İZMİR - German Thomas Heinrich Schmöckel is a traveler, who has begun to make origami Peace Birds and hand them in the trees since he saw the racist and discriminatory approach against Syrian refuges in Greek Islands. Thomas writes words on the origami birds such as, "Mercy, Empathy and Love". Thomas wants to raise awareness against the war and discrimination with origami Peace Birds for Syria.  

German Thomas Heinrich Schmöckel is an activist and traveler. Thomas has carried out works for refugees in many countries, including his country. Thomas, who has tried to arouse attention of people by organizing sculpture shows in Germany, has been making origami peace birds to raise awareness for Syrian refugees. "I want to raise people's awareness by hanging them not only Syrian border but also in trees, fences, gates."
Thomas told us the countries he has visited, "First, I began to walk from Germany to Thailand in 2012. Then, I walked to Iran, it lasted three years. I had to stay in Iran for six months for visa issue. After Iran, I worked in Armenia for my project. Meanwhile, I worked in Greek Islands for the refugees. I planned to continue my march after completing my works in Greece; however, I wanted to send my Peace Birds to Syrian from Turkey-Syria border."
Thomas told us why he began to make Peace Birds for Syria, "We met Syrian refugees in Lesbos, one of islands of Greece, and we gave dry clothes and food to the refugees. We built places for refugees to stay. I tried to clean the beach for four months. There wasn't any tourist in Lesbon and people blamed refugees to stop the tourism. They were very angry at them. So, I decided to make origami Peace Birds to calm down the people by writing on them some words such as, "Mercy, Empathy and Love", handing them in the trees. And I began to carry out my project named, "Peace Birds for Syria".  

Thomas said that he wants to raise people's awareness, "Other people also can make their origami Peace Birds and write their peace messages on them. I post a video on my social media account to show how people can make Peace Birds. I hope people in different places support the project."

And a more somber story from 5 years ago:

What chance do paper birds have against tanks and guns and a ruthless determination cling onto power? Not much, of course, but the regime in Syria is apparently so scared of even this sort of symbolic resistance that it must be crushed.  

 by Talib K. Ibrahim - Radio Netherlands Worldwide

Two Syrian sisters are behind the paper bird protest – to be exact they are origami cranes – and those two sisters have now disappeared.
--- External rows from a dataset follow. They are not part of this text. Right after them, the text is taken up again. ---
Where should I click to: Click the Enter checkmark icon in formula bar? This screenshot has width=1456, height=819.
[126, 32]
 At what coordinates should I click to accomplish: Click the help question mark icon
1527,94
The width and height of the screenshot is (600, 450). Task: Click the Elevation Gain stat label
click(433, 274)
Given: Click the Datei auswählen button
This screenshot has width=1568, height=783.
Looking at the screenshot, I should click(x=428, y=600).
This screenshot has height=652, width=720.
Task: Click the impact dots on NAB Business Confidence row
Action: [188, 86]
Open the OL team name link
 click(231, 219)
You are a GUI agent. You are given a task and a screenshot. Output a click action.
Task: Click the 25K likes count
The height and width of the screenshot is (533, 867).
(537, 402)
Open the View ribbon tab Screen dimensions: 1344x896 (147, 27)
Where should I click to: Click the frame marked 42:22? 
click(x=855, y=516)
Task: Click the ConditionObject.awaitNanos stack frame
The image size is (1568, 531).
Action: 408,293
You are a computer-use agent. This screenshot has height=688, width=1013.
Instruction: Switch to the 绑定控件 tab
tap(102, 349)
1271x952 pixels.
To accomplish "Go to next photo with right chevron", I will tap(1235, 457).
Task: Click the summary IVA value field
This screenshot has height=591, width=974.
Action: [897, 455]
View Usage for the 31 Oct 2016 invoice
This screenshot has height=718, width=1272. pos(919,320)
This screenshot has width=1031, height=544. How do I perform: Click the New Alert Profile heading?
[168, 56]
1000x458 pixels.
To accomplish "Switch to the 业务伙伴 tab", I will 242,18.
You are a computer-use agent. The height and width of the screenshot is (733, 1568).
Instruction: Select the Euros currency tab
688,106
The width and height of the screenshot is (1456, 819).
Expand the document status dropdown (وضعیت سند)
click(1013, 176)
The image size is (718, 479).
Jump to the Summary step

Friends suspect that they have been tortured or worse. The sisters – who used the artist names "Cham and Jasmine" – had been leaving the colourful folded cranes at crossroads and street corners in the Syrian capital Damascus. 
It was an artistic form of civil protest - based on the Japanese legend that whoever folds a thousand cranes will have their wishes come true. The names of people kidnapped by the regime in its fight against the popular revolt were written on the paper birds. 

 The sisters disappeared themselves on August 5 – Syrian security officials arrived in a car and took them to an unknown destination. Nothing has been heard from them since. Friends fear the worst:
 “More than 77 days has elapsed since the arrest, which means they exceeded the period at which detainees should be transferred to the court. So why haven't they been transferred yet?”  asks their friend Sami Shukri. From experience the friends and activists say that if detainees are not transferred to the court within this period then their lives are in danger. 

A campaign has now been launched to try and secure the release of the activists. Volunteers are folding cranes with the names of the two sisters on them to demand their release. 
”It’s a campaign based on folding origami cranes named after the two sisters, involving volunteers and groups. The wishes in legends may be a mere "myth", but in reality they carry the wish of Syrian liberation from tyranny, and freedom for all prisoners,” says Sami Shukri.  
Human rights groups estimate that tens of thousands of people have disappeared in Syria – abducted by the army, security forces of pro-government militias.